The Republican National Committee is holding a forum to choose the next chairman of the group. Two contenders are former Maryland Lt. Gov. Michael Steele and former Ohio Secretary of State J. Kenneth Blackwell. The two men have something in common; they are both accomplished speakers, they both make the rounds on the cable shows defending the GOP, and they’re both African-American.
Is it just a coincidence that the Republicans are considering these gentlemen and that they just happen to be the same race as the Democratic president-elect? Far be it from me to cast a cynical eye on the party that has heretofore been indifferent to the interests or votes of the African-American communities and achieved a good deal of their national standing over the last forty years by exploiting the Southern Strategy and just recently made headlines with one of the candidates for RNC chair, Chip Saltsman, handing out a CD of the GOP’s greatest hits, including “Barack the Magic Negro.” But the emergence of Mr. Steele and Mr. Blackwell makes you wonder. After all, the GOP is not known for being pro-active; the selection of Sarah Palin for the vice presidential slot with John McCain wasn’t because they thought she was the best qualified candidate. That never entered into the equation. It was purely a reaction to Hillary Clinton not being chosen by Barack Obama, and Ms. Palin was rushed onto the national stage with great fanfare in order to step all over the end of the Democratic convention. They really didn’t plan ahead to what would happen if Mr. McCain actually won the election, and even if they did, they really didn’t care. They scored their political points, and that’s all that mattered.

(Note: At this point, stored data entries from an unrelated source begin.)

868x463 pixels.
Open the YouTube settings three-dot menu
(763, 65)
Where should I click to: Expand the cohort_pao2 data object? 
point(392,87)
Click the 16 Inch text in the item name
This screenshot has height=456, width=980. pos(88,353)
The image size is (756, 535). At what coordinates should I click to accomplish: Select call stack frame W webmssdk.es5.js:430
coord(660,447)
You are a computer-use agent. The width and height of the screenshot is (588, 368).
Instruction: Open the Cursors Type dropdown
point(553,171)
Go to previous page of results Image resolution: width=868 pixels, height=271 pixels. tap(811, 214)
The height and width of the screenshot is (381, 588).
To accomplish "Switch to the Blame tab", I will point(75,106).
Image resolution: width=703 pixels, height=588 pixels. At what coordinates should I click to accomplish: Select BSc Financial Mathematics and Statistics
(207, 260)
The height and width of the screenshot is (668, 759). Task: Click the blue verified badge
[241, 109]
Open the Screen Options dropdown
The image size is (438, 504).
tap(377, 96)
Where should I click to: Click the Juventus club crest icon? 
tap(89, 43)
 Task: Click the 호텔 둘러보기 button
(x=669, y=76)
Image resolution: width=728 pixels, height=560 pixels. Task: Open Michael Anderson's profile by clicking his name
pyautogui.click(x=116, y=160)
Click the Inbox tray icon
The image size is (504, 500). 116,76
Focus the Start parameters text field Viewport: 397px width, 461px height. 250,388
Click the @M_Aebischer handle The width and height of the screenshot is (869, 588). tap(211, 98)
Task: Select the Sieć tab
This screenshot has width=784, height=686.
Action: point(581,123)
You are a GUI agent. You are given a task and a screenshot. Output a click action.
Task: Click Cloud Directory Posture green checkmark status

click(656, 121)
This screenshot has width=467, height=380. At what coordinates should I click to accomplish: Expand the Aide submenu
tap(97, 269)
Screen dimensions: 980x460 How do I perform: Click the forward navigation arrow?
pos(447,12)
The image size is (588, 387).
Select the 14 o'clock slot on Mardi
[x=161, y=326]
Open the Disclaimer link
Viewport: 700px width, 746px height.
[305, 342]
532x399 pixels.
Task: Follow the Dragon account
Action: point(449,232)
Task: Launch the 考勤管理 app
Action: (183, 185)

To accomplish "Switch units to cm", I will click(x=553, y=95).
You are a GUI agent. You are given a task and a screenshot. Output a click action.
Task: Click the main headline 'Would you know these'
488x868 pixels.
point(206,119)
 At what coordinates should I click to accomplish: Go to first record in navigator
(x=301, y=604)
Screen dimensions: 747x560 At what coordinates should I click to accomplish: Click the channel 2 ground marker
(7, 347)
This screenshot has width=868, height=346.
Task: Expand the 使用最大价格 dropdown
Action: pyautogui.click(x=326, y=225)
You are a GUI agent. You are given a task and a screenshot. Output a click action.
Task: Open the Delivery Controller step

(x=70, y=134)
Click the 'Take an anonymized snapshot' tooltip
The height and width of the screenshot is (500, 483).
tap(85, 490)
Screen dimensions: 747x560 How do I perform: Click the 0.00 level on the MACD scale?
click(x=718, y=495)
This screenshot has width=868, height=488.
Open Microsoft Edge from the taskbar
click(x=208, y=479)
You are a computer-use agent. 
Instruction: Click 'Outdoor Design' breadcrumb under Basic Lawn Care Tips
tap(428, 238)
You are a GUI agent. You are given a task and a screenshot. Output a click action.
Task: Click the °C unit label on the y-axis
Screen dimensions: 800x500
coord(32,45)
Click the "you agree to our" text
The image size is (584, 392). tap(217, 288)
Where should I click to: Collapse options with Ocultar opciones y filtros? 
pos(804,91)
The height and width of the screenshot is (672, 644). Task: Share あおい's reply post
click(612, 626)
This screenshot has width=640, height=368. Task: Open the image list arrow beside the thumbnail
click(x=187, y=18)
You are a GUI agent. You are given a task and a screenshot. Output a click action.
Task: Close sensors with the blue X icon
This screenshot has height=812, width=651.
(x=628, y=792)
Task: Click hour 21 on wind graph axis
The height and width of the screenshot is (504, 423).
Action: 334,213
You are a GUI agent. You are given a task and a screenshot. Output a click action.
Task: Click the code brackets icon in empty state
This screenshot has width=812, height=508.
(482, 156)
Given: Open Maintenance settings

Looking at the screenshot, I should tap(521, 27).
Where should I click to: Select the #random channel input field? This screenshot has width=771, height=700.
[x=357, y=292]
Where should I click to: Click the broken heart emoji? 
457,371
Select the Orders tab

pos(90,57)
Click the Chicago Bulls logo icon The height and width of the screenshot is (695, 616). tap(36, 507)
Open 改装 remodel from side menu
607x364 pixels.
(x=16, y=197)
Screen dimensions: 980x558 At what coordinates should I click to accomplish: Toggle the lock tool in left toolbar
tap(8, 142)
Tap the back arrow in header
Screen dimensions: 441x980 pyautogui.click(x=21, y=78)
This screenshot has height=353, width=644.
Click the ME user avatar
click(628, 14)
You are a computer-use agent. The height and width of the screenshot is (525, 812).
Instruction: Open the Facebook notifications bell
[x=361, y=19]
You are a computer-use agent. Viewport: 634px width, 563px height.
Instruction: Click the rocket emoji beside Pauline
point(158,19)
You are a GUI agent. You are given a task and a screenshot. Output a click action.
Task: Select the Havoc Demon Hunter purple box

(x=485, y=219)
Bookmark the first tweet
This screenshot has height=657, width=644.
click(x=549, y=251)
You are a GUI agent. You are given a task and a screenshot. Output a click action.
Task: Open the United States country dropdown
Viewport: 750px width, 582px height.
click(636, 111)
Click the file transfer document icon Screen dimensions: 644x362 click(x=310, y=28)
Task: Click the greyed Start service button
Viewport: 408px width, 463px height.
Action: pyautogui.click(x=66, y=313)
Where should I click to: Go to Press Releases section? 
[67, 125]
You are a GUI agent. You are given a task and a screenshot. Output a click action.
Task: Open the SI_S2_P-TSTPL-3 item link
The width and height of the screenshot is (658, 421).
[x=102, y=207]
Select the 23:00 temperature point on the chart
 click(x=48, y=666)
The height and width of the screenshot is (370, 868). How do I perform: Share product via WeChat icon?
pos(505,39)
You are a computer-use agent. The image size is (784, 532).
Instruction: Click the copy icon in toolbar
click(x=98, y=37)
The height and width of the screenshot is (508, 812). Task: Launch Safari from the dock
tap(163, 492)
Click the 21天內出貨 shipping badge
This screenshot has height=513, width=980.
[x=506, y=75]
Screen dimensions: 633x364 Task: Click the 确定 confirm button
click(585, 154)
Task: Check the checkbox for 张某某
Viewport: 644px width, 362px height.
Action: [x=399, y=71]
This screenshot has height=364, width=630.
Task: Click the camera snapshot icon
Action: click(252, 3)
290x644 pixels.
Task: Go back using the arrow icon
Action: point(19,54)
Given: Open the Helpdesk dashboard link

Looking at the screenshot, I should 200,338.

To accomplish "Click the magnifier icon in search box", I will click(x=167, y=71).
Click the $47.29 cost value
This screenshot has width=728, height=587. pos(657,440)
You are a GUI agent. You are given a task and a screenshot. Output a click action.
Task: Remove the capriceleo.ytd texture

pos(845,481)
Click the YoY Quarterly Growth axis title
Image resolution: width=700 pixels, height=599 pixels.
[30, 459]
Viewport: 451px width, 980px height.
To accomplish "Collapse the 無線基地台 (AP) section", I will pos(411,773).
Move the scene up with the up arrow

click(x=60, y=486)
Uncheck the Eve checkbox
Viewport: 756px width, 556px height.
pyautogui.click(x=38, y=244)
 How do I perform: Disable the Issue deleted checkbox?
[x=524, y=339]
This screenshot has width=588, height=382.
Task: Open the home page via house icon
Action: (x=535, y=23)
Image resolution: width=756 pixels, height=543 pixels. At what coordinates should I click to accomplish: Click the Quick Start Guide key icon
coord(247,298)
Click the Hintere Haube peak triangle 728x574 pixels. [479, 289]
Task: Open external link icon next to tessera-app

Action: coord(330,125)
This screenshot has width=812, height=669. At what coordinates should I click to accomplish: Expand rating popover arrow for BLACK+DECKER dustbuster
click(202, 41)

Presumably both Mr. Steele and Mr. Blackwell are intelligent enough to know what’s going on here. Both are skilled politicians, so they know that if they become the chairman of the party that is seen as out of touch and tone-deaf about minority issues, they will be seen — by some — as a token of me-tooism sent out to represent the lily-white GOP. If it doesn’t matter to them, fine. But if the Republicans continue to move further to the right and lose more elections, it really doesn’t matter who the chairman of the party is or whether or not he is African-American or Indian or whatever; it’s the ideas — or lack of them — that are killing them.